Irgendwie passt das trübe Wetter zum heutigen Feiertag. Totensonntag, Ewigkeitssonntag, Sonntag vom jüngsten Gericht, Christkönigsfest, Letzter Sonntag des Kirchenjahres - viele Namen hat es im Laufe der Zeit für diesen Gedenktag gegeben.
Die evangelische Landeskirche übernahm diesen Feiertag und er wurde zum Gegenstück des katholischen Feiertags Allerseelen. [siehe unseren Bericht hier]
Auch ich habe heute das Grab meines Vaters aufgesucht, gestern Nachmittag allerdings auch. Warum ich dies besonders betone?

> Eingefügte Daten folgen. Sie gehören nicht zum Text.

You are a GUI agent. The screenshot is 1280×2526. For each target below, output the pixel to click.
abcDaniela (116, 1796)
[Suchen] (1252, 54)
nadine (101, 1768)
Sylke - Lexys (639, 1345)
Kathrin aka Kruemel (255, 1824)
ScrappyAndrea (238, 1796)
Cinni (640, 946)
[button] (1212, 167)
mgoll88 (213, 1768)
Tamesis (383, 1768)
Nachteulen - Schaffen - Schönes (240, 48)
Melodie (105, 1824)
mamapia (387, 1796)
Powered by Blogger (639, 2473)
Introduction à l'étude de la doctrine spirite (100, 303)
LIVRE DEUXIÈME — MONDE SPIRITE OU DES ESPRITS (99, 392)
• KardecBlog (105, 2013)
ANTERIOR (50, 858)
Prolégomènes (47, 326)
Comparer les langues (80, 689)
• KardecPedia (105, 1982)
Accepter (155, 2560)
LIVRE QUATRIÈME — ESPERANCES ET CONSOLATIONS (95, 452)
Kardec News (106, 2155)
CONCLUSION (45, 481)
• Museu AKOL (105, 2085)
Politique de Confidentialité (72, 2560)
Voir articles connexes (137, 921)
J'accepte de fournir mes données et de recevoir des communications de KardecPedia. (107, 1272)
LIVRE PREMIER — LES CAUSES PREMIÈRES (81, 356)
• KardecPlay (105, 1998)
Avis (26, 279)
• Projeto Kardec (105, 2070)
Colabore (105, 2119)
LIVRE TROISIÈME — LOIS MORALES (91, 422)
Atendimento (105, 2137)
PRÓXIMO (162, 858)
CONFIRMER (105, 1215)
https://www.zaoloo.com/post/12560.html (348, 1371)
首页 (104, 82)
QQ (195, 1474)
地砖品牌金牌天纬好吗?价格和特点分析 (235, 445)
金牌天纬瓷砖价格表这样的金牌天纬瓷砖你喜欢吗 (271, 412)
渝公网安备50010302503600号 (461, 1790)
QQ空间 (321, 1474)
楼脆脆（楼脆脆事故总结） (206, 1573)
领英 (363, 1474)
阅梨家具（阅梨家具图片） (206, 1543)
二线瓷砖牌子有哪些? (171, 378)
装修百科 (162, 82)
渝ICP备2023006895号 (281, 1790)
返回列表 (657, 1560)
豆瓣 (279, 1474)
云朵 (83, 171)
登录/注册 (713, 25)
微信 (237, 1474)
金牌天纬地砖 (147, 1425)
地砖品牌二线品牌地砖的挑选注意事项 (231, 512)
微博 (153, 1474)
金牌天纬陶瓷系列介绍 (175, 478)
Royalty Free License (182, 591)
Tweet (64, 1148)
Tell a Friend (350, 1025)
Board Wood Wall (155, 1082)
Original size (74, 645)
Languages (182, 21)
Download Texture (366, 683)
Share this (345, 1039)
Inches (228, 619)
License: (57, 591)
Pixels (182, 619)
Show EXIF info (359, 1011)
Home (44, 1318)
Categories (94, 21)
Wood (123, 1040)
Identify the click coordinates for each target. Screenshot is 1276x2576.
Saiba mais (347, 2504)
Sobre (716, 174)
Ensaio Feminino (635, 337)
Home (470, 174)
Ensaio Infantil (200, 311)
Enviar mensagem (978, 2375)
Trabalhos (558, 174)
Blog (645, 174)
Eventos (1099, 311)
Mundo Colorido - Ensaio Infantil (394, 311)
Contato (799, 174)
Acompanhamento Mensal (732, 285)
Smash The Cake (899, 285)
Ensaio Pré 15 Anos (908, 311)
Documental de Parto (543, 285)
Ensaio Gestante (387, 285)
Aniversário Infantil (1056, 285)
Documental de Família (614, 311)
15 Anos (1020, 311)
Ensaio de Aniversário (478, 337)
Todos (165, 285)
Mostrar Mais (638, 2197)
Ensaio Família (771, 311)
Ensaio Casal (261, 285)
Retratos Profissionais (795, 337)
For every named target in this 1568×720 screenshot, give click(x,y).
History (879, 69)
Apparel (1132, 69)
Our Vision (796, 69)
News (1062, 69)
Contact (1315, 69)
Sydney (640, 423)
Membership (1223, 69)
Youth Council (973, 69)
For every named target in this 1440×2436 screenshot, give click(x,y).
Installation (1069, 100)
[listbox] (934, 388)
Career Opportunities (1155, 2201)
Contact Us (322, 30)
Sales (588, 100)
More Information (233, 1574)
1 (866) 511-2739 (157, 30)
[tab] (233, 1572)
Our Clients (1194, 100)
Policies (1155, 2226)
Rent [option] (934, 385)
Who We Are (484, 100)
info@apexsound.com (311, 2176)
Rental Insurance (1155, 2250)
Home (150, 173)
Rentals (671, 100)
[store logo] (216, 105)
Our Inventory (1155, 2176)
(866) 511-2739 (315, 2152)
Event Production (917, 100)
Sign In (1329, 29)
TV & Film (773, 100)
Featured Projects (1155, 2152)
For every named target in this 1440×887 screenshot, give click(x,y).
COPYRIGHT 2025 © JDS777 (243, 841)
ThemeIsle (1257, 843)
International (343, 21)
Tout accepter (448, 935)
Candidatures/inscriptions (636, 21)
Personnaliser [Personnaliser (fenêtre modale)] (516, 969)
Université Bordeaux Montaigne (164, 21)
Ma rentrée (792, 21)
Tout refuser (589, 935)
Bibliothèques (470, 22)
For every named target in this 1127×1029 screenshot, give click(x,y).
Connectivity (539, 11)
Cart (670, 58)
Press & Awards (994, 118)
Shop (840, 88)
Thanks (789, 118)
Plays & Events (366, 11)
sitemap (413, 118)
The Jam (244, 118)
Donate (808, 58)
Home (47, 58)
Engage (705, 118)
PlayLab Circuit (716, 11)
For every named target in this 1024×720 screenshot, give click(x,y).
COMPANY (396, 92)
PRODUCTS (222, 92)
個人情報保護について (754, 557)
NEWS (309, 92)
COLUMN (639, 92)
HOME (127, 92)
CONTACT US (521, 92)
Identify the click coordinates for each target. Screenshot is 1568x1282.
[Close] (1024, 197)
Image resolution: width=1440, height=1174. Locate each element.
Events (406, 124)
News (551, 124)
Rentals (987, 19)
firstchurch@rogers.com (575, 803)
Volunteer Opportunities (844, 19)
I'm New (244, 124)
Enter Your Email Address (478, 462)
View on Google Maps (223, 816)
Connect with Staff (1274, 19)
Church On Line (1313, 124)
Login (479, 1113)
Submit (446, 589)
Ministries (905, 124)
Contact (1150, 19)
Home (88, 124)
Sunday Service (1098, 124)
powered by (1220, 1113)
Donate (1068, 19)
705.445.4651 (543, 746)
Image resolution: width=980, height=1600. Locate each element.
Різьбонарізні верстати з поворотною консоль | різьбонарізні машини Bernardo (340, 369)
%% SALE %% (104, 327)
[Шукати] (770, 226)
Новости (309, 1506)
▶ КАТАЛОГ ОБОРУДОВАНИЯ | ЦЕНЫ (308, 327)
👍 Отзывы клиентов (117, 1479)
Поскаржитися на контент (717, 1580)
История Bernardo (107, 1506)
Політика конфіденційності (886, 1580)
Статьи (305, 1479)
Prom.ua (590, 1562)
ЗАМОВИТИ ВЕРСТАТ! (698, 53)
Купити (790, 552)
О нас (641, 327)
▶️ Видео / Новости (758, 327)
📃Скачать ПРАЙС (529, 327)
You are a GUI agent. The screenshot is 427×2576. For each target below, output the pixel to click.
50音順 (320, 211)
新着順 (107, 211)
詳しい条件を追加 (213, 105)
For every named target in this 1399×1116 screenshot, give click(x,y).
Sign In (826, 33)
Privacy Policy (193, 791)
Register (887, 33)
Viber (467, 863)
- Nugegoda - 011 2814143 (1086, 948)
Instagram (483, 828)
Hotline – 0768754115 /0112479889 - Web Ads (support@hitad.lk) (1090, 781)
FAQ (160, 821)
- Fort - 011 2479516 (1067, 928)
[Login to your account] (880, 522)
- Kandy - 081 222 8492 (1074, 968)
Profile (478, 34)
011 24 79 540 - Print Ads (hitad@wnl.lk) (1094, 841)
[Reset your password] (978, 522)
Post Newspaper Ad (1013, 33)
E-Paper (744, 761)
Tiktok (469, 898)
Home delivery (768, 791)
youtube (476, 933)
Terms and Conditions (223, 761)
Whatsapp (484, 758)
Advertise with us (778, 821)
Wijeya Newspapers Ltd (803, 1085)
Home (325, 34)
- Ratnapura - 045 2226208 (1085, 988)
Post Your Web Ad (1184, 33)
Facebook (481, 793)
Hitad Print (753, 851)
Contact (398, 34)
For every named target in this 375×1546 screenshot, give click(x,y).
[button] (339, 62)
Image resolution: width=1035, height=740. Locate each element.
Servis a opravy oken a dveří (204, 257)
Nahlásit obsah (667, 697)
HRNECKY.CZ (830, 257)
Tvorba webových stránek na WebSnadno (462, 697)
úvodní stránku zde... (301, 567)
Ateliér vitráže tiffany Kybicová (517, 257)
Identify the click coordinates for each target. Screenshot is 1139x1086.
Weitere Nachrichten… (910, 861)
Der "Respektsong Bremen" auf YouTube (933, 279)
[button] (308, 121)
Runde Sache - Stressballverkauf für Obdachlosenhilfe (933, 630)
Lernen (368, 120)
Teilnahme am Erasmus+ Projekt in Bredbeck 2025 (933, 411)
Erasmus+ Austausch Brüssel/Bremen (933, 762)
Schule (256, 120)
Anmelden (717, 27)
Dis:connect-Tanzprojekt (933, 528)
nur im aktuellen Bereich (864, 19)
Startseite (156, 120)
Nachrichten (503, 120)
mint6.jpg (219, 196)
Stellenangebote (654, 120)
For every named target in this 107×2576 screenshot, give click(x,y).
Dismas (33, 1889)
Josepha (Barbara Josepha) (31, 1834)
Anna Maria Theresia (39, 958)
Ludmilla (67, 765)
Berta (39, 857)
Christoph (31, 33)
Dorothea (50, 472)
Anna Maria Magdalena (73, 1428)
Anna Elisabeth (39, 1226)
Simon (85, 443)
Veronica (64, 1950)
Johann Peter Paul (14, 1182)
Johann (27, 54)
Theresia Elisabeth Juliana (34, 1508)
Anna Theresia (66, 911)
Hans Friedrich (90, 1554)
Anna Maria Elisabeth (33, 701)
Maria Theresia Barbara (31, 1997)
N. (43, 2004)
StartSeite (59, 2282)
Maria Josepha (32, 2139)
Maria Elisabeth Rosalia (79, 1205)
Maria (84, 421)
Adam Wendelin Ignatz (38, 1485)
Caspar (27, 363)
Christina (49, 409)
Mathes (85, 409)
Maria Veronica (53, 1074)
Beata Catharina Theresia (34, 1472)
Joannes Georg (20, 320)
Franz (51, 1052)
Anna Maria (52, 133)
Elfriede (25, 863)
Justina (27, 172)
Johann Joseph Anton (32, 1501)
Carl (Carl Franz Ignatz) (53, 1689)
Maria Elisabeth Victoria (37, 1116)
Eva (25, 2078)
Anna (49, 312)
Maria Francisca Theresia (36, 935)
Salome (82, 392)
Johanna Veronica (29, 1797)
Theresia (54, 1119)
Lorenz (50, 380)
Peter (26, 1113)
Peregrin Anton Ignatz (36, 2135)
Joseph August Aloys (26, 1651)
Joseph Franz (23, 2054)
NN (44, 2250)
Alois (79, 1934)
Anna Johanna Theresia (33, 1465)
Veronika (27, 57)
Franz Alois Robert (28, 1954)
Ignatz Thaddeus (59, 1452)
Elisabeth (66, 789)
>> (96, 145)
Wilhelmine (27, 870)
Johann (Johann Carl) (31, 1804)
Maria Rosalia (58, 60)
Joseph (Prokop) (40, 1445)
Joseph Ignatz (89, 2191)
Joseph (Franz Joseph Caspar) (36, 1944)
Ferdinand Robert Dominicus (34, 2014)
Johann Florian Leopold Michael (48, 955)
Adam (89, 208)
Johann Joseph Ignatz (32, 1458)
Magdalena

Nun viele Leute gehen nicht gerne zum Friedhof, Allerheiligen oder der Totensonntag mögen da vielleicht eine Ausnahme sein. Bei mir ist das anders. Der Buersche Freidhof, das habe ich sicherlich schon einmal an anderer Stelle erwähnt, ist wie ein Park angelegt und lädt förmlich zum Spazierengehen ein.
Ich mag die Natur dort ebenso wie die Stille. Der Friedhof hat nichts Beängstigendes für mich. Vielleicht liegt es auch daran, dass ich als 14jähriger dort in den Ferien in einer Friedhofsgärtnerei gearbeitet habe. 1 DM die Stunde! Das war überhaupt mein erster Ferienjob. Heute mache ich dort meine Runden mit Xmas, bewundere die Veränderungen der Jahreszeiten in der Natur und bin dort weit weg von Hektik und Gebrusel. Vereinzelt trifft man mal auf einen Jogger oder Spaziergänger. Gelegenheit auch mal auf die eine oder andere Grabinschrift zu schauen, wo man dann feststellt: Ach, den hast du doch gekannt. Zwangsläufig werden dadurch Erinnerungen an längst vergessene Zeiten wach, und mir wird klar wie schnelllebig doch die Zeit ist und auch welche Veränderungen der Tod eines Menschen gebracht hat.
Mit Tod und Trauer umzugehen ist sicherlich nicht leicht, wo unsere Gesellschaft heute hauptsächlich auf Coolness getrimmt ist. Für mich ist jedoch solch ein Ort der Stille ein Geschenk, um meinen Gefühlen und Gedanken freien Lauf zu lassen, auch zu begreifen, das Tod und Leben sich wie die Jahreszeiten zu einander verhalten. Ein ständiges, nicht aufhaltbares Wechseln und Gehen. Für mich ist der Friedhof auch nicht ein Ort des Todes, sondern der Lebendigkeit, ein Zeitzeuge mit vielen Facetten und Geschichten, sicherlich ein Ort, traurige Erfahrungen zu verarbeiten.
Erst kürzlich erfuhr ich, was es mit einem ganz bestimmten Teil des Friedhofes auf sich hat. Ich bin dort schon zig Male daran vorbei gegangen, habe die dort aufgestellte Skulptur schon mehrfach fotografiert und mich manchmal gewundert, warum dort Blumen, Spielzeug oder auch Vasen auf einem freien Rasenstück aufgestellt oder hingelegt worden waren. Oft nicht besonders ordentlich, vielleicht hat mich das verwirrt.
Nun ist mir des Rätsels Lösung bekannt. Hier nehmen Angehörige Abschied von Menschen, die sie gar nicht kennenlernen durften. Fehl- oder Totgeburten. Somit ein "Gräberfeld für nicht bestattungspflichtige Kinder" wie es im Amtsdeutsch heißt. Ein Ort, den die Eltern besuchen und mit Spielzeug schmücken können, um ihre persönliche Trauer oder Katastrophe zu verarbeiten, zu akzeptieren und zu bewältigen. Für viele Frauen auch ein Ort, der ihnen auch Trost und Kraft gibt, vielleicht einem neuen Erdenbürger ein Leben zu schenken.
.................................................
Die Träne ist die Sprache der Seele und die Stimme des Gefühls.